## Extracted data entries
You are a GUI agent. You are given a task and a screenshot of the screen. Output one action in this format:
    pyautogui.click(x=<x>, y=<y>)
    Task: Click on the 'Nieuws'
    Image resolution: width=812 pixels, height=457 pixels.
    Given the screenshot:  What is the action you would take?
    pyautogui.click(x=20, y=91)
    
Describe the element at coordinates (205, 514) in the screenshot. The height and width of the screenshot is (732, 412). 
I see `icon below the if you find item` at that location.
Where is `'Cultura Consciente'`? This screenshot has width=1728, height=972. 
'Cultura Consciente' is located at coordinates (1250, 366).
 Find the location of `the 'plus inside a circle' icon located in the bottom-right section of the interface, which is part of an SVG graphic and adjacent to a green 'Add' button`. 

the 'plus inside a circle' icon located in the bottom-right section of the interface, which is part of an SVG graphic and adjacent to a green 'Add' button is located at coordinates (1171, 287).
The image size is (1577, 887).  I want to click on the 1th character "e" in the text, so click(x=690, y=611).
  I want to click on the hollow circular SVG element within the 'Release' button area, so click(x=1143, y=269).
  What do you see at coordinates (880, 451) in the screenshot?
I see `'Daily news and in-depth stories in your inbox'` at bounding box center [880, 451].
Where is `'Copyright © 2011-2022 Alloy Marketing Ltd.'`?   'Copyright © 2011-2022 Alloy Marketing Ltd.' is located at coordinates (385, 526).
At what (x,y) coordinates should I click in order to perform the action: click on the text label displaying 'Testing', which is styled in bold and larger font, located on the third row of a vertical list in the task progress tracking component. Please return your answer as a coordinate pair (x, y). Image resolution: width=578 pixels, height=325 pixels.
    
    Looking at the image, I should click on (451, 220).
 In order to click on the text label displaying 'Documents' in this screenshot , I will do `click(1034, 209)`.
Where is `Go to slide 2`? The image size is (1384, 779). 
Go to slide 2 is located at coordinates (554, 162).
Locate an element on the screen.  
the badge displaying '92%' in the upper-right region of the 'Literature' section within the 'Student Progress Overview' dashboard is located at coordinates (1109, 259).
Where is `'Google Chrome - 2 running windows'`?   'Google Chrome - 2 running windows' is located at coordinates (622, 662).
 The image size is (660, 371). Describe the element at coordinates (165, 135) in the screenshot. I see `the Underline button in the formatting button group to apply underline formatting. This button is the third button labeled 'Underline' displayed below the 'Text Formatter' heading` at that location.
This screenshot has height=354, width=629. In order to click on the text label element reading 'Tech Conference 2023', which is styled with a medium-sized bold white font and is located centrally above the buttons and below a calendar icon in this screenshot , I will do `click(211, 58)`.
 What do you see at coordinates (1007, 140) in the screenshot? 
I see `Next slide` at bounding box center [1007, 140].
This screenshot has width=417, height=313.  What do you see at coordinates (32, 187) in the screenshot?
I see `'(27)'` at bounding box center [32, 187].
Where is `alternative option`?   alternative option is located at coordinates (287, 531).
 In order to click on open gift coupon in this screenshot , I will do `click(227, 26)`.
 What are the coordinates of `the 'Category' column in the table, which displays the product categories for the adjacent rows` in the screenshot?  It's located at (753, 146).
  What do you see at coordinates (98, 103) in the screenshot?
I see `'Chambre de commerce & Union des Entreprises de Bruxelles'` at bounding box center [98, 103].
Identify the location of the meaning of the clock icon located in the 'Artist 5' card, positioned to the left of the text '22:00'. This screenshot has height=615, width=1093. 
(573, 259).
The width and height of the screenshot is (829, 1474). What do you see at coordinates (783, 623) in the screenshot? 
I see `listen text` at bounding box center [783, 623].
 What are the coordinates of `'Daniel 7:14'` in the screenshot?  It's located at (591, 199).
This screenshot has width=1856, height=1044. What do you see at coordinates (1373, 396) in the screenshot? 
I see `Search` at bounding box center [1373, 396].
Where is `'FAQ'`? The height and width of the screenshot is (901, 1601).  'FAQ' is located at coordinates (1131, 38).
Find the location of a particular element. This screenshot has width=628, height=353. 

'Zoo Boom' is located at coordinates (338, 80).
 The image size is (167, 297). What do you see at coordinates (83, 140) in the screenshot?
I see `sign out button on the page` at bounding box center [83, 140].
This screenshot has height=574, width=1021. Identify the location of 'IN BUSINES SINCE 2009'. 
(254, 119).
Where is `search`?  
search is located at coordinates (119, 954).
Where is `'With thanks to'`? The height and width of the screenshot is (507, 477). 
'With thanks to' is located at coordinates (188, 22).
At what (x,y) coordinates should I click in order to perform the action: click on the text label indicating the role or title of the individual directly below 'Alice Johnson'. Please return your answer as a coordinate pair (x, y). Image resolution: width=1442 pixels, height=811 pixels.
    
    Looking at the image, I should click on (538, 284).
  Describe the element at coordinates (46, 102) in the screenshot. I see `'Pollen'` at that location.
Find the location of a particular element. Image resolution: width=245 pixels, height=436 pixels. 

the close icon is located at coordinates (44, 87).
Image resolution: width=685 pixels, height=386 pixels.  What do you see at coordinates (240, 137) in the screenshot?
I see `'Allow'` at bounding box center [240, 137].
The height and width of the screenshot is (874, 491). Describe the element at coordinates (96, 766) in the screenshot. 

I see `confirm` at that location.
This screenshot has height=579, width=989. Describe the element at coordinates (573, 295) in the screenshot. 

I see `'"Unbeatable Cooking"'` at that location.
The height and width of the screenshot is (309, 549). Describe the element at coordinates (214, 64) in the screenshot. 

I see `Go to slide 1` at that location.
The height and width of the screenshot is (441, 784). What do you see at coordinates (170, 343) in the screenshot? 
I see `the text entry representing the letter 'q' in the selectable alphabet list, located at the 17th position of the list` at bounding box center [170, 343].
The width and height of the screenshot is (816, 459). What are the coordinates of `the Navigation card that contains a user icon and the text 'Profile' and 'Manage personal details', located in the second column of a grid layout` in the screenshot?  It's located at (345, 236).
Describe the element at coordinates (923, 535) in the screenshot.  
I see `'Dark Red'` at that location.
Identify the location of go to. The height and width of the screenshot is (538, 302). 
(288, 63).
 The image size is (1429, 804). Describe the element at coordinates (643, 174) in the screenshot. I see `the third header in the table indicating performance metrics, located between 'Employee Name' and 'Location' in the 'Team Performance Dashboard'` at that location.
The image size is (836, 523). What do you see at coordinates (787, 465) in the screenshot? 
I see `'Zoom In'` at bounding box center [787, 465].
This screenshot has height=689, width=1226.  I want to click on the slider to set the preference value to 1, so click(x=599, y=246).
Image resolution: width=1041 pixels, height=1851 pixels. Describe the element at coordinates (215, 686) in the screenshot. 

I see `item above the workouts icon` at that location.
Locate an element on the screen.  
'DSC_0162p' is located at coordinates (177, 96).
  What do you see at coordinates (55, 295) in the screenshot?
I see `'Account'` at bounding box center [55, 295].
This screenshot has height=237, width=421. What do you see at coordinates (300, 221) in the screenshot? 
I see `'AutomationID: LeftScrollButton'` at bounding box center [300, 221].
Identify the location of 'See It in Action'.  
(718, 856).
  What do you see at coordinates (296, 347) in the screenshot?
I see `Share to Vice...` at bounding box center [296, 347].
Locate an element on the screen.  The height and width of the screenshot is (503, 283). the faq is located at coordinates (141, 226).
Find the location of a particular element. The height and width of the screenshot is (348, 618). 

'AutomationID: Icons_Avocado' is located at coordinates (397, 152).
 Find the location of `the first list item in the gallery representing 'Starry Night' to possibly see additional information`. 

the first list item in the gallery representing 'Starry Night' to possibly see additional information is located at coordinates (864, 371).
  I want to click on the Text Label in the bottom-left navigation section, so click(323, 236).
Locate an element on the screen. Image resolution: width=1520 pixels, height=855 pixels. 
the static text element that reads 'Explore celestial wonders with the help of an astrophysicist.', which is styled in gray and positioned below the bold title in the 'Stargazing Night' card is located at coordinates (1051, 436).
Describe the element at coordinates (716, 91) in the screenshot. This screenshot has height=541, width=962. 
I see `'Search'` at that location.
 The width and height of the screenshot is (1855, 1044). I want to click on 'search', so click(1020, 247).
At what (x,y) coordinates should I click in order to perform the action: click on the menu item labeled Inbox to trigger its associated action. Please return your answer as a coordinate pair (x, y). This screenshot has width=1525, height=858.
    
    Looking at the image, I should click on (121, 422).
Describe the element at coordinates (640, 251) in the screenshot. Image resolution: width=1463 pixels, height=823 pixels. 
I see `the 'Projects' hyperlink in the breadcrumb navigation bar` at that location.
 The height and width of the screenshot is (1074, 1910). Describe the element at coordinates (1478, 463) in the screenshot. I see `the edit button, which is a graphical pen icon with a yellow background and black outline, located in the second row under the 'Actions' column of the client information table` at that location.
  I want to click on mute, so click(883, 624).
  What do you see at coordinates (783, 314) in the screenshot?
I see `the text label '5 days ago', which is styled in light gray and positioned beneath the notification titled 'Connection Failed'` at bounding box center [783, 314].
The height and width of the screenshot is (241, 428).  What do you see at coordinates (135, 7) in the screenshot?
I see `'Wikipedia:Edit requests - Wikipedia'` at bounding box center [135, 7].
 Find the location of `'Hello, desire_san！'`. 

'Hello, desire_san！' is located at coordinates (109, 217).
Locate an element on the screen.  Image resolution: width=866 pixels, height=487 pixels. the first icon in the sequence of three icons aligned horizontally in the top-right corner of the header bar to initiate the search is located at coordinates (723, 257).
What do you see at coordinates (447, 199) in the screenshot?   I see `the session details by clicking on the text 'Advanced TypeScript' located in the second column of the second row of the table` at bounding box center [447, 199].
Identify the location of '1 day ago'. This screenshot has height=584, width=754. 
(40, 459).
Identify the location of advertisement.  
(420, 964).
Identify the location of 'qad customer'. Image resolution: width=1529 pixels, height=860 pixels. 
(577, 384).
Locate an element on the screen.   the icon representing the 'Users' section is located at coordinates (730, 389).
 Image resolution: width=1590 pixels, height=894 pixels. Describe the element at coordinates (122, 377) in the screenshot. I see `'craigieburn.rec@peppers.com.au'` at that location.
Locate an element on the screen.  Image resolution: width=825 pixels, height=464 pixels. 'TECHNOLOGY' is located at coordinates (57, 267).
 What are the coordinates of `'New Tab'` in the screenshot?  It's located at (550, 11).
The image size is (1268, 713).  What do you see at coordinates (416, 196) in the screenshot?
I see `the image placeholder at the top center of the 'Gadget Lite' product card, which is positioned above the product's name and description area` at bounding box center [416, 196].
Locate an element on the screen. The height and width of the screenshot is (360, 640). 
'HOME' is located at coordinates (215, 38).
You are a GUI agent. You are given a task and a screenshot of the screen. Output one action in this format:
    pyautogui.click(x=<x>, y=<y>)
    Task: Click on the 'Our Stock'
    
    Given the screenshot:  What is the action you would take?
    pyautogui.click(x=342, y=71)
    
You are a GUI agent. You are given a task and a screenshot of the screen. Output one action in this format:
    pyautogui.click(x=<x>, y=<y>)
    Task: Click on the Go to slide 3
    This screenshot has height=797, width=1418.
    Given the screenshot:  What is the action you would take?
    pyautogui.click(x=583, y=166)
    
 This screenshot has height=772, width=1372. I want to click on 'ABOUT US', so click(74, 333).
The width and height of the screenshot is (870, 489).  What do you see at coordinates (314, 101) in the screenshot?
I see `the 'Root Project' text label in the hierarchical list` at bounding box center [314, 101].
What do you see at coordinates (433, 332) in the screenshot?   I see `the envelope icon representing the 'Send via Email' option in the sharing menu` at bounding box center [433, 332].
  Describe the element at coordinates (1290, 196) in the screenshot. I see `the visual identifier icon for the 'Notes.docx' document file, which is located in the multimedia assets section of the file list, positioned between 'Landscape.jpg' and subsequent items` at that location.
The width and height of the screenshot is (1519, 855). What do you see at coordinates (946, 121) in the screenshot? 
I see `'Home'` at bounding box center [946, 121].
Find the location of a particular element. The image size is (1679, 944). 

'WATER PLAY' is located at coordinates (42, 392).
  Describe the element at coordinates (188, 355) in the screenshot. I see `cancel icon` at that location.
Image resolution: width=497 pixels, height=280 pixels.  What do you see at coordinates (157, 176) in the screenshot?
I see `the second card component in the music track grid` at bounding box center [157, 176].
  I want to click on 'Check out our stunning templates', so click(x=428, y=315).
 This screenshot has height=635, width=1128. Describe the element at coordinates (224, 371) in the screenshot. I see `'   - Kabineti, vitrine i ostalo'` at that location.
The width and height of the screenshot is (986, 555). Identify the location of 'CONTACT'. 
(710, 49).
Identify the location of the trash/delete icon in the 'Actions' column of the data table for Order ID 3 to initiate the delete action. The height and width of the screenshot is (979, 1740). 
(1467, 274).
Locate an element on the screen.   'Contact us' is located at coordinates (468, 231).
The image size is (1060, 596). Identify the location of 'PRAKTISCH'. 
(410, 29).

## Written request
Could you recast the items above as a JSON list of strings, one string per line, starting with the first line and going on through the line with "coordinates (1250, 366).", blank lines left out?

## Exercise output
[
  "You are a GUI agent. You are given a task and a screenshot of the screen. Output one action in this format:",
  "    pyautogui.click(x=<x>, y=<y>)",
  "    Task: Click on the 'Nieuws'",
  "    Image resolution: width=812 pixels, height=457 pixels.",
  "    Given the screenshot:  What is the action you would take?",
  "    pyautogui.click(x=20, y=91)",
  "Describe the element at coordinates (205, 514) in the screenshot. The height and width of the screenshot is (732, 412). ",
  "I see `icon below the if you find item` at that location.",
  "Where is `'Cultura Consciente'`? This screenshot has width=1728, height=972. ",
  "'Cultura Consciente' is located at coordinates (1250, 366)."
]